Yeah. Now, you self-published Cry, Wolf, and you're self-publishing your next one. Can you tell me something about that process? Was it difficult? Did you try to get it commercially published first and then go to the self-publishing thing?

 

Yeah. See, I looked into all that, sent the manuscript to a couple of different people, and then found out that most publishers nowadays aren't interested in anything you send them unsolicited at all. It becomes a coaster or just, you know, goes in the garbage. So then it turns out what they look at...the way to get your manuscript seen, is to enter it in contests, 'cause the people from the publishing houses are the judges, so they have to read it beginning to end to judge it. And even if you don't win the contest, then you still get noticed. Someone still might like what you did. So I tried that for a while, mainly with short stories though, 'cause printing out a whole book takes a lot of ink, and I'm a poor, poor man. (laughter)

 

Working by the light of your candle.

 

Right. (laughter) Working by candle light. But, it was after all that that I took the self-publishing rout. It's not the normal self-publishing arrangement, I guess you could say.  They still take credit as publisher, technically, even though, you know, what gets done with the book depends on how much money I put into it. So, it's kinda weird. And they still take a cut of it. They take a big cut of it. So, it's not the normal self-publishing thing, where you pay, you print 500 copies, and then you have 'em all in your garage, (laughter) and you're trying to get book stores to carry 'em. See, I don't mind them taking a huge cut, 'cause they're doing all of the distribution, and they've got it in the Barnes & Noble warehouse, so you can order it from a book store and have it in a week. Then I don't have to go around saying, "Will you please sell my book?" (laughter) So, it's kind of a nice deal.

 

Would you like to tell our audience who these nice people are?

 

Oh, its Xlibris. X-L-I-B-R-I-S.

 

Just wondering, 'cause it sounds like not a bad deal really. I mean, better than, yeah, a typical scene where you publish 500 copies and you have 'em in your garage.

 

And I maintain all the rights, like movie rights and such. I mean, not that there're producers banging on my door or anything, but... (laughter)

 

You never know!

 

It's nice to have that, and I can get out of my contract with them at any point. It's non-exclusive. Even though I kind of like not being published by a big publisher.

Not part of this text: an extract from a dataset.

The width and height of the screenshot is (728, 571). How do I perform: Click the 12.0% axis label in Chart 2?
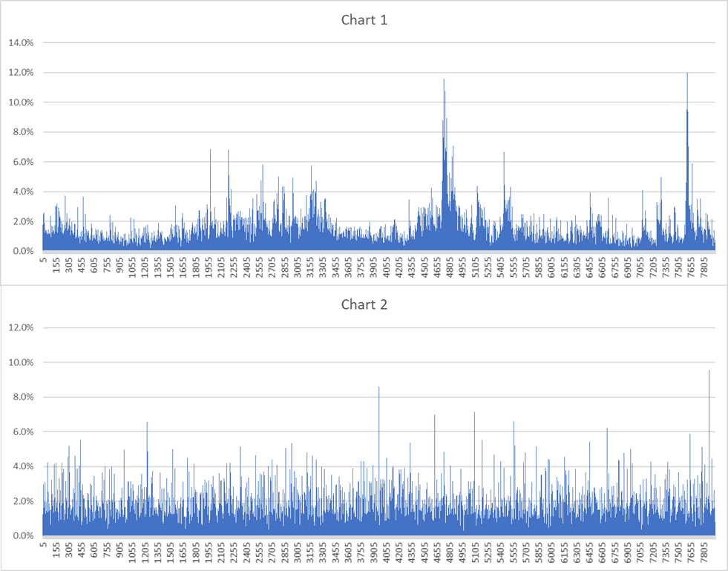(21, 327)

I kind of like not having someone breathing down my neck, I mean for everything. Not breathing down my neck for, like, editing it their way. I couldn't deal with that.

 

Yeah. That can be an advantage, but it can also be a large disadvantage.

 

That's true.

 

'Cause, you know, a good editor can actually...

 

Bring more of you out?

 

Yeah. But a bad editor can really be a pain and be a real blockage to the quality of the piece.

 

Right. They'll be like, "Can't you make this novel a little more like Full House?"

 

Yeah. (laughter) Basically.

 

I dont think so!

 

I highly recommend that everyone go out and buy a copy of Cry, Wolf and read it. Or, at least all of you novel readers. And that, I think, is about all the questions I had. Is there anything you'd like to add?

 

No. (laughter)

 

(laughter) Absolutely nothing.

 

Well just that...No, no, no. (laughter)

 

(laughter) Okay. We'll turn 'er off then.